Extracted data

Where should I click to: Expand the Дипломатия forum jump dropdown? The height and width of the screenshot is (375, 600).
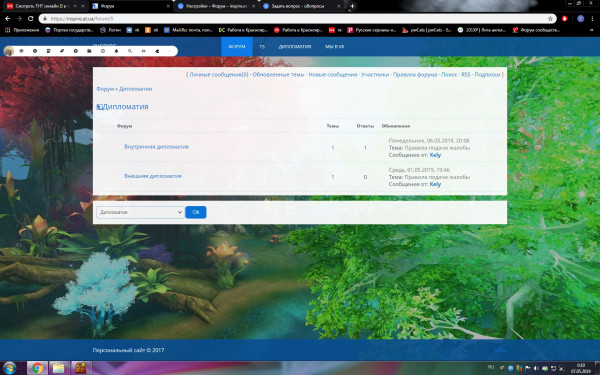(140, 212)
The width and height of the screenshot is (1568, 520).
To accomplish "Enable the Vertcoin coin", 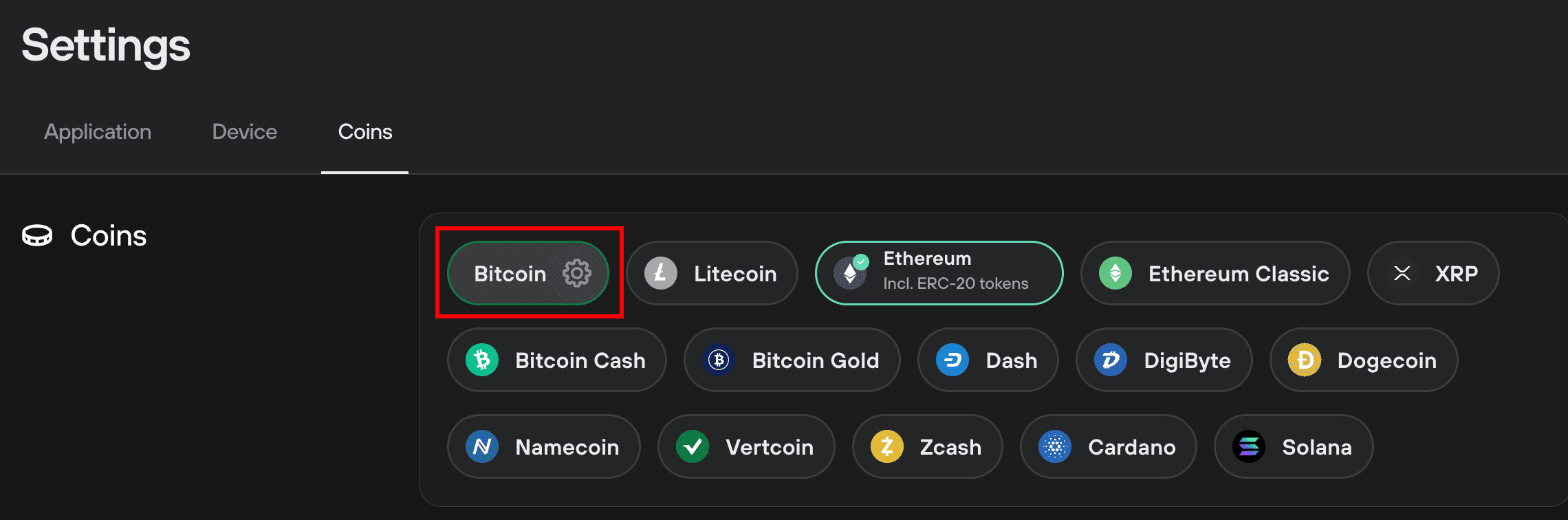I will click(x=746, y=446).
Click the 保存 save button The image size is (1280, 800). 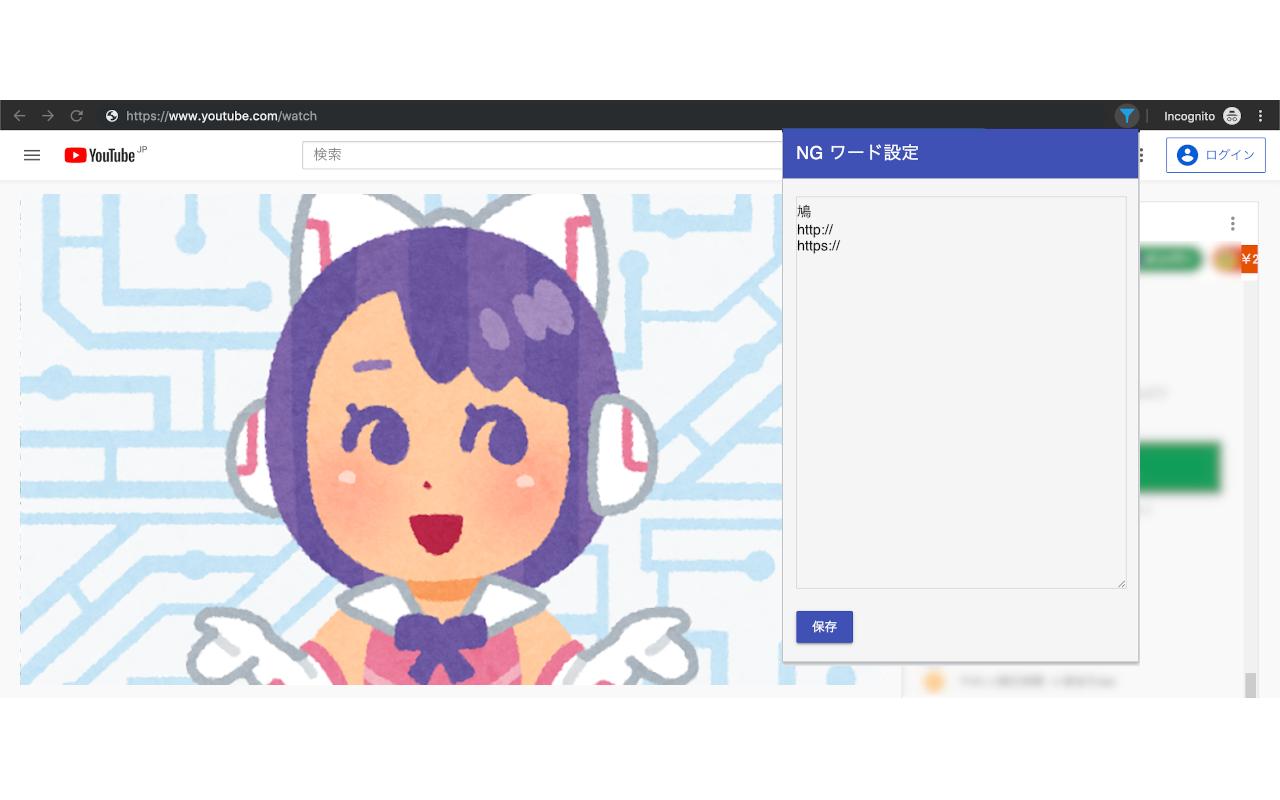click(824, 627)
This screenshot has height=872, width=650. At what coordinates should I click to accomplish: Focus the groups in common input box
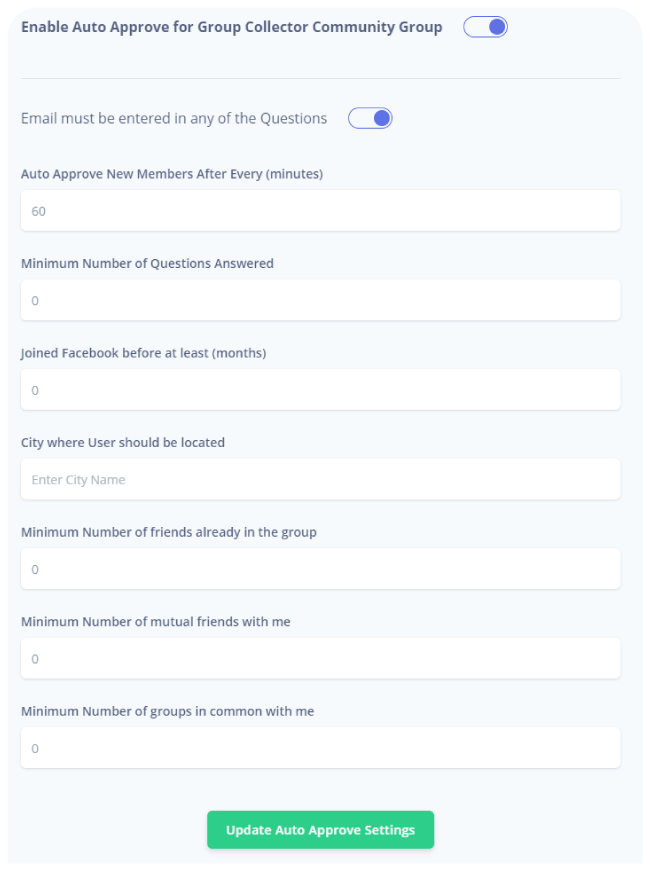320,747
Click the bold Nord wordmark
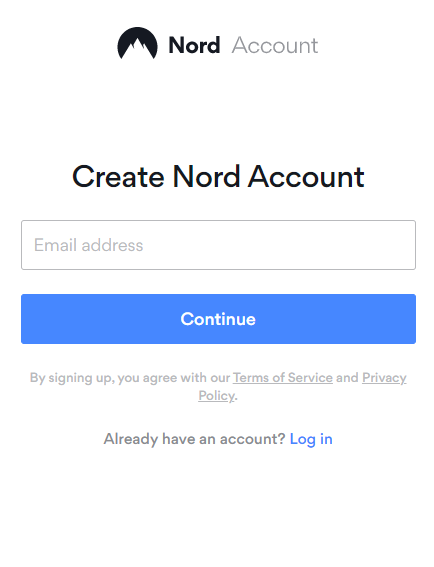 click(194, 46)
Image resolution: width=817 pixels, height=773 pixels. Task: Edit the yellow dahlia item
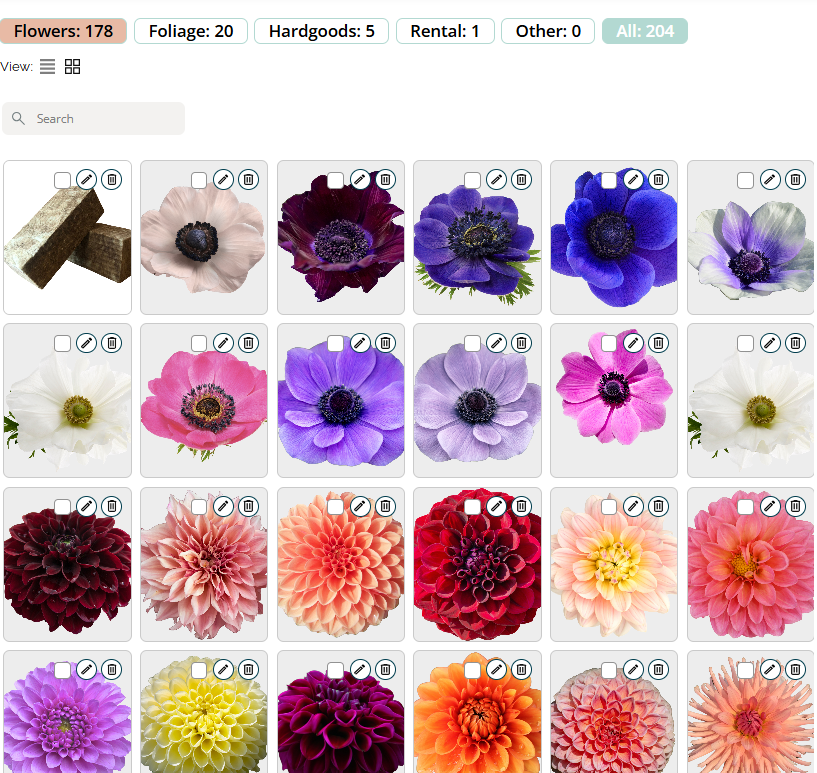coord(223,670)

What to work on
All that is required is the lines from the line containing "Click the bold Nord wordmark" through the end of the records above, copied exactly, and none of the pictures.

Answer
Click the bold Nord wordmark
 click(194, 46)
Image resolution: width=817 pixels, height=773 pixels. Task: Edit the yellow dahlia item
coord(223,670)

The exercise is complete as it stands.